Problem statement -
The answer should contain every record below, output exactly.

....

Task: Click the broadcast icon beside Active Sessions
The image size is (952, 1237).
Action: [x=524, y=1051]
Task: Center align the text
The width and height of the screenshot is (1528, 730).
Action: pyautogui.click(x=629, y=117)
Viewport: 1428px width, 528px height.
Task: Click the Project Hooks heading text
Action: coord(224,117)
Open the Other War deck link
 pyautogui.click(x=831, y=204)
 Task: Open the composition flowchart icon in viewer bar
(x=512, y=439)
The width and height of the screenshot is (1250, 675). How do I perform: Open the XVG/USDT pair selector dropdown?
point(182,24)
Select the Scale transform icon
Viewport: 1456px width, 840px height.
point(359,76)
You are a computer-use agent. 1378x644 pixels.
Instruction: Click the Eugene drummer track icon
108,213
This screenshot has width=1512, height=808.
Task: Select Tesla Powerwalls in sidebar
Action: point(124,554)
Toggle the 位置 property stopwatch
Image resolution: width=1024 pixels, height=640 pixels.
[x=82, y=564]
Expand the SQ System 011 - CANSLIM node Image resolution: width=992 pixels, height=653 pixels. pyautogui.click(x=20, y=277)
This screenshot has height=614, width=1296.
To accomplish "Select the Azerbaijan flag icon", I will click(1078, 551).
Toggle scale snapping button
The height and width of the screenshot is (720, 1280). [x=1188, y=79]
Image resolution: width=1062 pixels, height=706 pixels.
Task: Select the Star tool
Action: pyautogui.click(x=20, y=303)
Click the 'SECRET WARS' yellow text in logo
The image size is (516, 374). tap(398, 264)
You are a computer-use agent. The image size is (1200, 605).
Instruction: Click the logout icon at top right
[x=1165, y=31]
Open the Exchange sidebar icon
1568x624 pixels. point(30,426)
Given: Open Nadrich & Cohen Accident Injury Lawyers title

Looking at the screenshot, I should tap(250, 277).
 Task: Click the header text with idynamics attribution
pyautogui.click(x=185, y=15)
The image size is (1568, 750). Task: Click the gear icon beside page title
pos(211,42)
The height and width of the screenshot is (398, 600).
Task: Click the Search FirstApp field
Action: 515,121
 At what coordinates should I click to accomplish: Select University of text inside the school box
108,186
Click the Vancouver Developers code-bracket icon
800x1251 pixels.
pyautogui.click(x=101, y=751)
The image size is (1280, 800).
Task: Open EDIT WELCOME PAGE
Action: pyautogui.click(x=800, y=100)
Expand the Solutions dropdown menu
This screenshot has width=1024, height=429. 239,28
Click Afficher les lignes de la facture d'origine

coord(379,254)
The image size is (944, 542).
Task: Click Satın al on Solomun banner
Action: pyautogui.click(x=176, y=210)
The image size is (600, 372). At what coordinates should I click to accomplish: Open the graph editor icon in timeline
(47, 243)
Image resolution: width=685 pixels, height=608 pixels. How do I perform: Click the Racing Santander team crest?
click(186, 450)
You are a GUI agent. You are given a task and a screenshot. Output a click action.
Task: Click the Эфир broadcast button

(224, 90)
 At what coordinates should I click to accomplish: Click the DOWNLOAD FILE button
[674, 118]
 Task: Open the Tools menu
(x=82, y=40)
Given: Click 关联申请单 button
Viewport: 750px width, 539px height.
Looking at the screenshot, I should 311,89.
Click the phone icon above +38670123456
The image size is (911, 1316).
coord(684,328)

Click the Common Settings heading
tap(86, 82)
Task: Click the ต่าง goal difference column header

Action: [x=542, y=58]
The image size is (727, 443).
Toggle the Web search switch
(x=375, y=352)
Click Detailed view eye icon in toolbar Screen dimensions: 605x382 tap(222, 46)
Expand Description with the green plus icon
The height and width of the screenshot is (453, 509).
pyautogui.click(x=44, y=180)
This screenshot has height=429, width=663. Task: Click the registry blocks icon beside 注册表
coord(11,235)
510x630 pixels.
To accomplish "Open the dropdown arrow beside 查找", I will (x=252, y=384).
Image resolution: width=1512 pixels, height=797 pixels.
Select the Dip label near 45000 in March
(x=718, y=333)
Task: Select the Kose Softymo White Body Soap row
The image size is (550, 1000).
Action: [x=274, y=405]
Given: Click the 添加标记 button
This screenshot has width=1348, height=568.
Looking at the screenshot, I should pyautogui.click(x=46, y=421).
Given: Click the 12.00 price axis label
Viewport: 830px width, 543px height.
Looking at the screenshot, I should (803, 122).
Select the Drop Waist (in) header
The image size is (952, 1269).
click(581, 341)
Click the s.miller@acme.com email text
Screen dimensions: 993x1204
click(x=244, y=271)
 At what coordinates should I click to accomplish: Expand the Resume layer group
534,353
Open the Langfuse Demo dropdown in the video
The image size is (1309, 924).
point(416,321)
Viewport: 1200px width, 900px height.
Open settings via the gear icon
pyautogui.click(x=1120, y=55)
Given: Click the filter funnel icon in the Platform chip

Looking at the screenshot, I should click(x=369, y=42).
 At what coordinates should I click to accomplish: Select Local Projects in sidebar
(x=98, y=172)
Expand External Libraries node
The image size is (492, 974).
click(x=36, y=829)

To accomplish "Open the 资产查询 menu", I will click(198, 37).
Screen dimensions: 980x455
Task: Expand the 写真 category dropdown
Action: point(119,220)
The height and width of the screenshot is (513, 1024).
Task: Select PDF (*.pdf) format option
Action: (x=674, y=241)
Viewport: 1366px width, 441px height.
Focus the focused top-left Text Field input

....

Exercise answer -
Task: Click the broadcast icon beside Active Sessions
The image size is (952, 1237).
Action: [x=524, y=1051]
Task: Center align the text
The width and height of the screenshot is (1528, 730).
Action: pyautogui.click(x=629, y=117)
Viewport: 1428px width, 528px height.
Task: Click the Project Hooks heading text
Action: coord(224,117)
Open the Other War deck link
 pyautogui.click(x=831, y=204)
 Task: Open the composition flowchart icon in viewer bar
(x=512, y=439)
The width and height of the screenshot is (1250, 675). How do I perform: Open the XVG/USDT pair selector dropdown?
point(182,24)
Select the Scale transform icon
Viewport: 1456px width, 840px height.
point(359,76)
You are a computer-use agent. 1378x644 pixels.
Instruction: Click the Eugene drummer track icon
108,213
This screenshot has width=1512, height=808.
Task: Select Tesla Powerwalls in sidebar
Action: point(124,554)
Toggle the 位置 property stopwatch
Image resolution: width=1024 pixels, height=640 pixels.
[x=82, y=564]
Expand the SQ System 011 - CANSLIM node Image resolution: width=992 pixels, height=653 pixels. pyautogui.click(x=20, y=277)
This screenshot has height=614, width=1296.
To accomplish "Select the Azerbaijan flag icon", I will click(1078, 551).
Toggle scale snapping button
The height and width of the screenshot is (720, 1280). [x=1188, y=79]
Image resolution: width=1062 pixels, height=706 pixels.
Task: Select the Star tool
Action: pyautogui.click(x=20, y=303)
Click the 'SECRET WARS' yellow text in logo
The image size is (516, 374). tap(398, 264)
You are a computer-use agent. The image size is (1200, 605).
Instruction: Click the logout icon at top right
[x=1165, y=31]
Open the Exchange sidebar icon
1568x624 pixels. point(30,426)
Given: Open Nadrich & Cohen Accident Injury Lawyers title

Looking at the screenshot, I should tap(250, 277).
 Task: Click the header text with idynamics attribution
pyautogui.click(x=185, y=15)
The image size is (1568, 750). Task: Click the gear icon beside page title
pos(211,42)
The height and width of the screenshot is (398, 600).
Task: Click the Search FirstApp field
Action: 515,121
 At what coordinates should I click to accomplish: Select University of text inside the school box
108,186
Click the Vancouver Developers code-bracket icon
800x1251 pixels.
pyautogui.click(x=101, y=751)
The image size is (1280, 800).
Task: Open EDIT WELCOME PAGE
Action: pyautogui.click(x=800, y=100)
Expand the Solutions dropdown menu
This screenshot has width=1024, height=429. 239,28
Click Afficher les lignes de la facture d'origine

coord(379,254)
The image size is (944, 542).
Task: Click Satın al on Solomun banner
Action: pyautogui.click(x=176, y=210)
The image size is (600, 372). At what coordinates should I click to accomplish: Open the graph editor icon in timeline
(47, 243)
Image resolution: width=685 pixels, height=608 pixels. How do I perform: Click the Racing Santander team crest?
click(186, 450)
You are a GUI agent. You are given a task and a screenshot. Output a click action.
Task: Click the Эфир broadcast button

(224, 90)
 At what coordinates should I click to accomplish: Click the DOWNLOAD FILE button
[674, 118]
 Task: Open the Tools menu
(x=82, y=40)
Given: Click 关联申请单 button
Viewport: 750px width, 539px height.
Looking at the screenshot, I should 311,89.
Click the phone icon above +38670123456
The image size is (911, 1316).
coord(684,328)

Click the Common Settings heading
tap(86, 82)
Task: Click the ต่าง goal difference column header

Action: [x=542, y=58]
The image size is (727, 443).
Toggle the Web search switch
(x=375, y=352)
Click Detailed view eye icon in toolbar Screen dimensions: 605x382 tap(222, 46)
Expand Description with the green plus icon
The height and width of the screenshot is (453, 509).
pyautogui.click(x=44, y=180)
This screenshot has height=429, width=663. Task: Click the registry blocks icon beside 注册表
coord(11,235)
510x630 pixels.
To accomplish "Open the dropdown arrow beside 查找", I will (x=252, y=384).
Image resolution: width=1512 pixels, height=797 pixels.
Select the Dip label near 45000 in March
(x=718, y=333)
Task: Select the Kose Softymo White Body Soap row
The image size is (550, 1000).
Action: [x=274, y=405]
Given: Click the 添加标记 button
This screenshot has width=1348, height=568.
Looking at the screenshot, I should pyautogui.click(x=46, y=421).
Given: Click the 12.00 price axis label
Viewport: 830px width, 543px height.
Looking at the screenshot, I should (803, 122).
Select the Drop Waist (in) header
The image size is (952, 1269).
click(581, 341)
Click the s.miller@acme.com email text
Screen dimensions: 993x1204
click(x=244, y=271)
 At what coordinates should I click to accomplish: Expand the Resume layer group
534,353
Open the Langfuse Demo dropdown in the video
The image size is (1309, 924).
point(416,321)
Viewport: 1200px width, 900px height.
Open settings via the gear icon
pyautogui.click(x=1120, y=55)
Given: Click the filter funnel icon in the Platform chip

Looking at the screenshot, I should click(x=369, y=42).
 At what coordinates should I click to accomplish: Select Local Projects in sidebar
(x=98, y=172)
Expand External Libraries node
The image size is (492, 974).
click(x=36, y=829)

To accomplish "Open the 资产查询 menu", I will click(198, 37).
Screen dimensions: 980x455
Task: Expand the 写真 category dropdown
Action: point(119,220)
The height and width of the screenshot is (513, 1024).
Task: Select PDF (*.pdf) format option
Action: (x=674, y=241)
Viewport: 1366px width, 441px height.
Focus the focused top-left Text Field input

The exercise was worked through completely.